Aquel martes, en el bosque, me encontré con el espíritu de Caperucita, junto a un enorme tejo. Claro que no tenía nada que ver con el cuento, aunque enseguida la identifiqué con su caperuza roja.
Mi misión secreta, era buscar pruebas concluyentes para la defensa del lobo por aquellos parajes.
Para empezar, la cesta estaba vacía. De hecho, la llenamos juntas con unas setas que fuimos recogiendo por el camino. No para llevar a su abuela, sino a su nieta.
Hay que ver lo que cambian las versiones cuando se cuentan de primera mano.
Al llegar a la casita, la puerta ya estaba abierta, pues según me contó, en sus tiempos, sólo por la noche la cerraban.

Caperucita no dijo en ningún momento ¡Qué ojos y qué boca más grande tienes! Aunque, sin duda, lo pensó al ver a la muchacha con tal cara de asombro. Demasiado exagerada para ser por el enorme cestón de suculentas setas que asomamos. Entonces, por entre las cortinas de la habitación, se escabulló alguien agazapado. Para desviar la atención, la muchacha se levantó de la cama con todas las mantas cubriéndole hasta la nariz. El olor a sexo era evidente.

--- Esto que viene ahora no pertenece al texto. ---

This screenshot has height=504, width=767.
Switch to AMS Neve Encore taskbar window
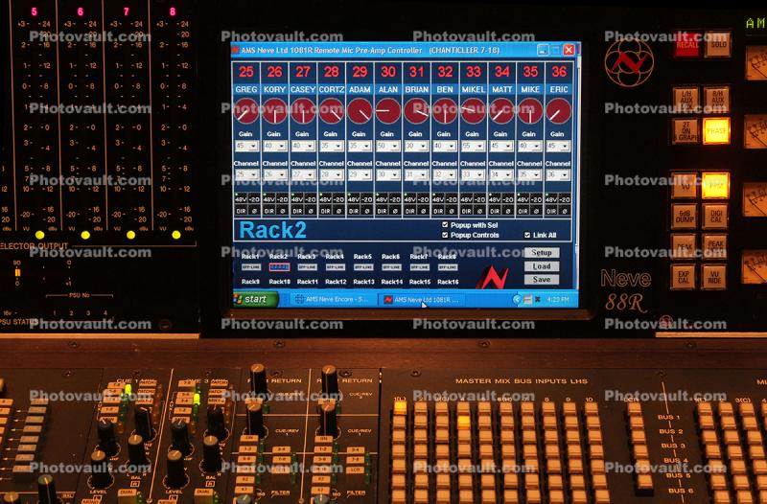[330, 300]
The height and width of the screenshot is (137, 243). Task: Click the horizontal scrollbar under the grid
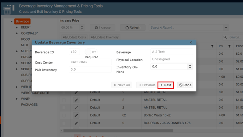(118, 131)
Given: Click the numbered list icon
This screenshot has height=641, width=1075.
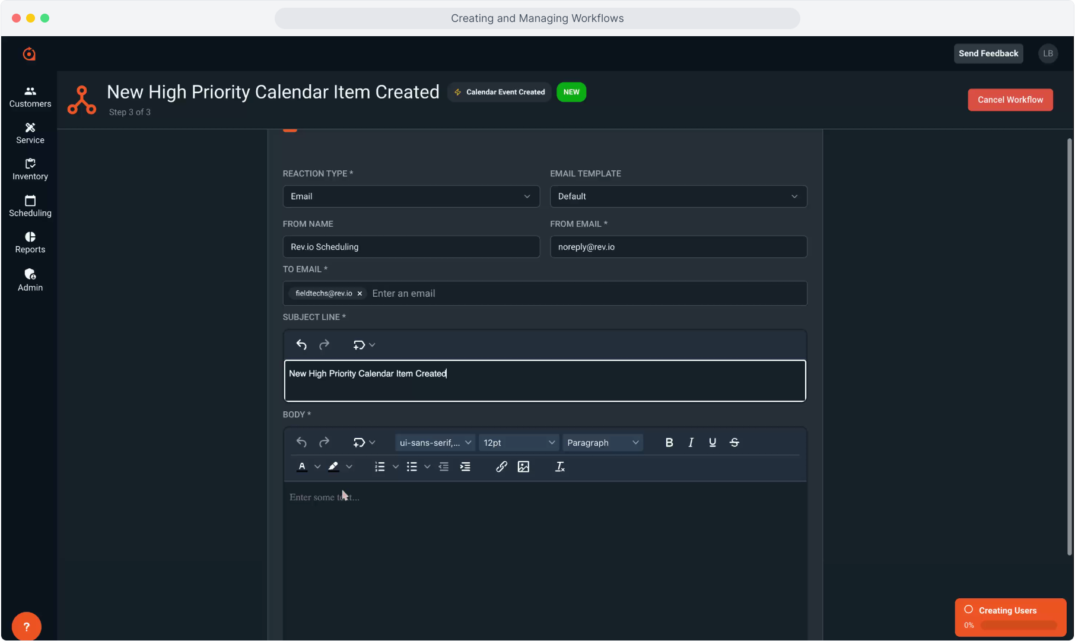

—Abuelita, abuelita, llévaselas a mamá corriendo, que me haga tortitas rellenas. ¡Um! Ya verás que buenas. Y a saltitos nos condujo hasta la puerta.
La inocente de Caperucita, se apresuró a dar el gusto a su nieta y ella misma contribuyó a preparar la merienda. Pero yo me había quedado con la copla de que algo raro se cocía en esa habitación. Apresurada, me excusé en la cocina con razones fisiológicas. Volví donde la niña abriendo de golpe la puerta, entonces, con mis propios ojos cacé en calzoncillos a un rapaz, así llamaban a los muchachos en el pueblo. Salió de un salto por la ventana.
Él, fanfarroneando con sus amigos quinceañeros, contó cómo había sido pillado infraganti con la dulce nieta de caperucita.

Menos lobos, caperucito… Le contestaron incrédulos.